POM (Acetal or Delrin®) / pared with metal bearing surfaces

Acetal is perfect for sliding-bearing applications because of its excellent dimensional stability and low friction. Its high stiffness, decent wear resistance and reasonable price tag are all good reasons for choosing this material for your part. It is more dimensionally stable and much less hydroscopic than nylon (which can absorb water). The material is widely used in automotive and consumer electronics; common applications include ball bearings, small gear wheels, bindings and fasteners.

Phosphor Bronze (available soon) / pared with steel bearing surfaces

Phosphor bronze is one of the most popular materials used for slide-bearing applications due to its excellent properties, such as high strength, low coefficient of friction, and good corrosion resistance, so much so that a bearing made from Bronze that is properly maintained can outlast the equipment it serves. Phosphor bronze forms a thin layer of tin oxides on its surface, which gives bearings made from this material exceptional friction reduction and wear resistance. It is ‘self-lubricating’. To top it off, it has good CNC machinability, which is how we will be making your components.
Phosphor bronze is used in a variety of applications, including aerospace, automotive, engineering and marine. It is commonly used in bearings, gears, springs and bushes.


metal bearings

Hard materials (good for bearing surfaces)

Aluminium (with anodising) / Pared with PTFE or plastic bearings

Aluminium has many benefits, including high strength, good corrosion resistance, lightweight, and cheaper than steel. In its purest form, aluminium is not the ideal choice for sliding bearings; however, the material can be made to fit with an additional anodising finish. An anodised aluminium part has longer-lasting corrosion resistance and a harder surface for wear resistance. Choosing Hard anodising with result in a thicker and even harder wearing coating.

Carbon Steel / Pared with bronze or brass bearings

Carbon steel is one of the more commonly used metals for sliding bearings, and EN8 (that Protolabs offers) can be heat treated to provide a good surface hardness and moderate wear resistance, both ideal for slide and bearing applications. Often used when mild steel does not offer the required properties. Applications include general-purpose axles, gears, spindles, engineering components, bolts and studs.

What is the best way to test a bearing?

A 3D assembly can and should be sued to confirm all of the moving parts mesh correctly, but practical application is the best way to test any product that has moving parts and bearings. Firstly, confirm everything moves smoothly, a sticking component is going to impact useability. Secondly a lifetime or endurance test will ensure everything continues to work – this is best automated to create an ‘accelerated life test’ and can be sued to simulate the worst (hottest, dustiest) environments your product is likely to encounter. Protolabs quick manufacturing service is ideal for small batches of parts – so you could test several different materials if required.

In summary

From an engineering standpoint, it’s important to not only select the appropriate type of material but also to pay attention to how it is machined. Ensuring accuracy and uniformity for each part produced is critical as it helps reduce friction between surfaces during operation so you can get the maximum product performance. Additionally, when designing these components, make sure there’s ample clearance so they don't rub or foul anywhere other than the bearing, as this will result in unexpected wear. 

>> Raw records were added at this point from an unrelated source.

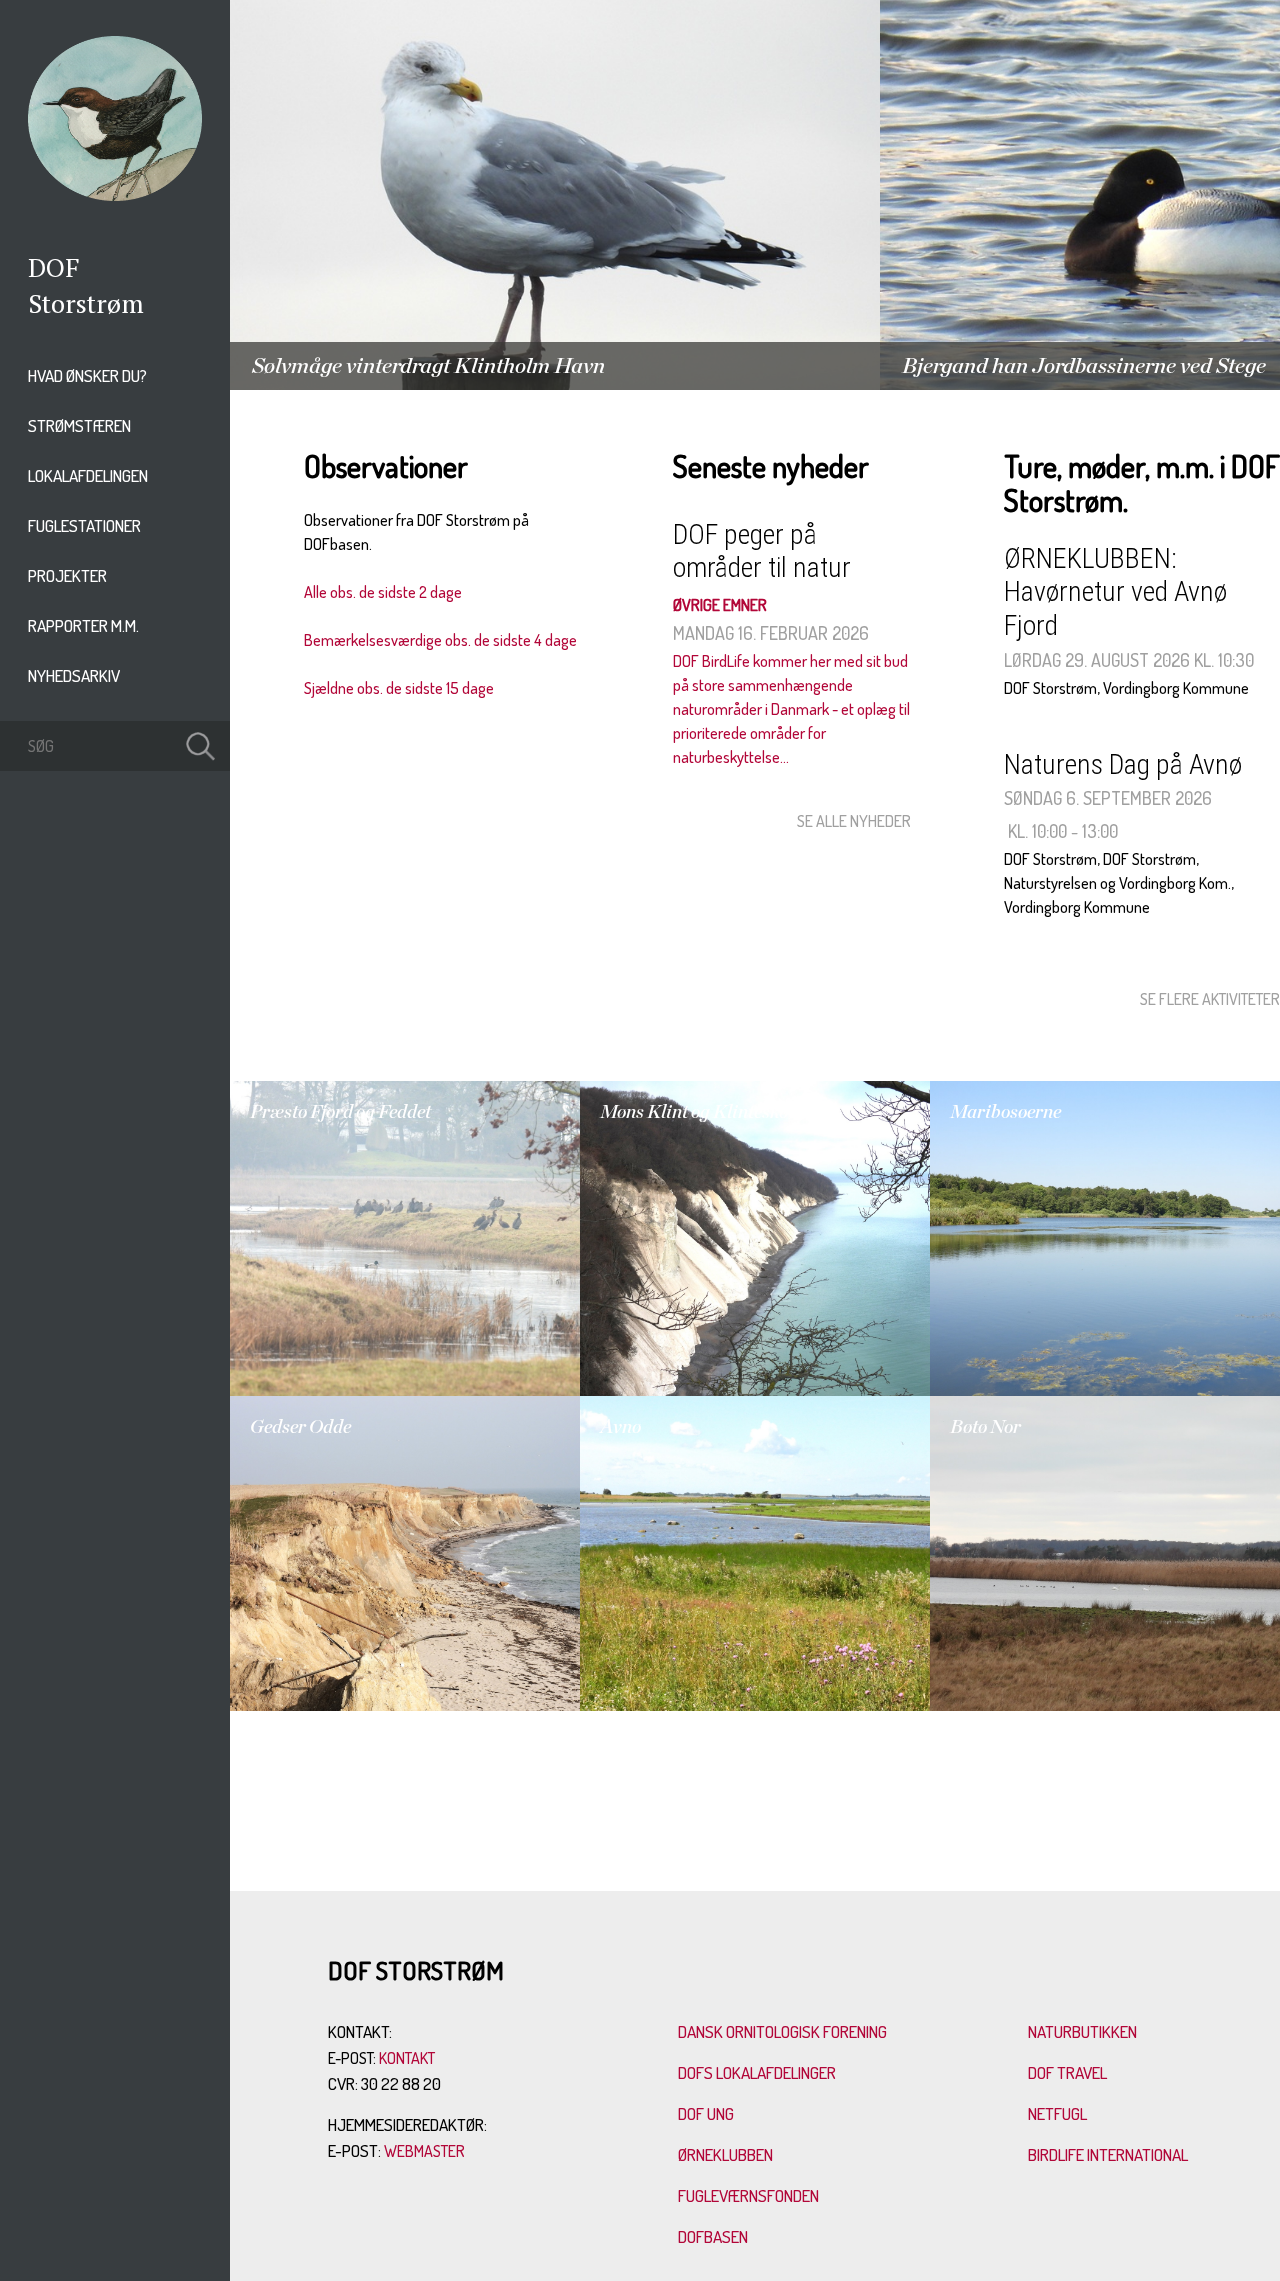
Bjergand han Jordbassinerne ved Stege (1084, 366)
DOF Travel (1067, 2072)
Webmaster (424, 2151)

With careful consideration of your slide bearings design, the material that will be used and how it is maintained, you can produce some incredible sliding mechanisms that will outlast your product.


How is coefficient of friction measured?

It takes 2 surfaces to generate friction, so to take a measurement a standardised stainless steel sheet is used. The test material is loaded with a force (weight) and the force to drag the test material and weight is measured. Anything with a coefficient (all coefficients are unitless ratios) of <0.1 is considered good. So is a sledge weighed 100 kg it could be pulled with a 10 kg load (in reality the coefficient between snow and a HDPE sledge has a much lower coefficient).[1]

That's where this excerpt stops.